Nutritional interventions mentioned in DoD guidance include the use of novel therapy (unspecified nutrition supplements). The VA/DoD guideline addresses limiting caffeine, alcohol, and herbal supplements, specifically some “energy” products that may interact with psychiatric medication and lead to hypertensive crisis. The VA/DoD guideline also mentions that nutritional supplements are being explored for potential treatment applications, and should only be included as part of a research protocol with institutional review board oversight.
Although all of the guidelines acknowledged nausea and vomiting as side effects of medications used in treating TBI, none specifically addressed their impact on weight in the longer term or a need for referral for complete nutritional assessment by a registered dietitian.
CONCLUSIONS AND RECOMMENDATIONS
Medical and nutrition care in the field, military treatment facilities, VA medical facilities, and in the home environment after discharge from medical treatment facilities are increasingly guided by EBGs. The TBI-specific EBGs currently available are extremely limited in their discussion of nutrition assessment, nutrition-specific interventions, and nutrition monitoring and evaluation criteria. The generic critical-illness EBGs that may apply do not specifically identify any unique nutritional concerns of TBI patients.

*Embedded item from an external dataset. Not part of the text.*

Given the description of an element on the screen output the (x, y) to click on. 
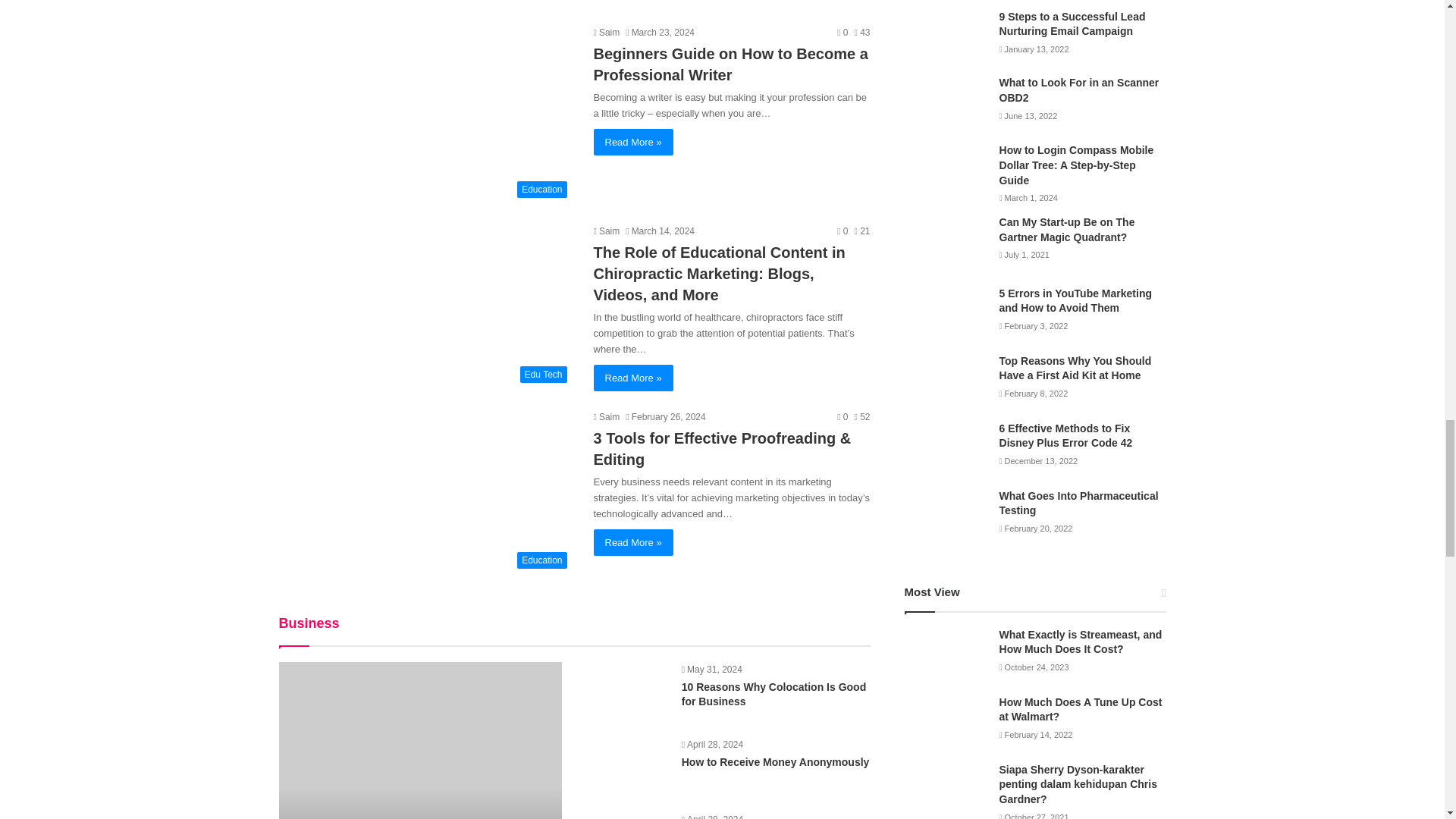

There is general agreement among the existing EBGs on the need to determine energy requirements and to meet those needs in acute TBI early in treatment, the preference of use of enteral nutrition over parenteral nutrition when possible (in U.S. guidelines), and the need to maintain serum glucose control. The consensus is less clear on the use of antioxidants and immune-enhancing formulas, the method or frequency of determining energy requirements, and the percentage of energy needs that should be met in acute TBI treatment.
The body of research to support clinical practice guidelines specific to the nutrition care of TBI patients is extremely limited. To aid those preparing such guidelines, specific questions of interest for future research are included in Appendix C, Table B-3. The questions are based on the recommendations of the committee (Chapters 6–16) and have been tabulated in the Population, Intervention, Comparator, Outcome format. The general topics are:
Identification of specific nutrients, dietary supplements, and food components that promise benefits in providing resilience or treating TBI and for which nutritional status should be assessed in the military population.
Determination of optimal feeding regimens (e.g., energy needs and sources, route of administration, novel nutrition therapies) at various points (e.g., less than 24 hours, 24 hours to 7 days, post 7 days, chronic home care) within the nutrition care treatment cycle for varying levels of severity of TBI injury.
Identification of biomarkers and assessment indicators to reflect level of mitochondrial function and inflammatory responses.
RECOMMENDATION 2-1. Evidence-based nutrition guidelines specific for severe TBI should be updated. These guidelines should address unique nutritional concerns of severe TBI when different from generic critical-illness nutrition guidelines (e.g., meeting energy needs and benefits of specific nutrients, food components, or diets). In addition, current guidelines to manage mild and moderate TBI should include recommendations for nutritional interventions. The guidelines should be developed in a collaborative manner with the various key stakeholders (e.g., ADA, VA, DoD).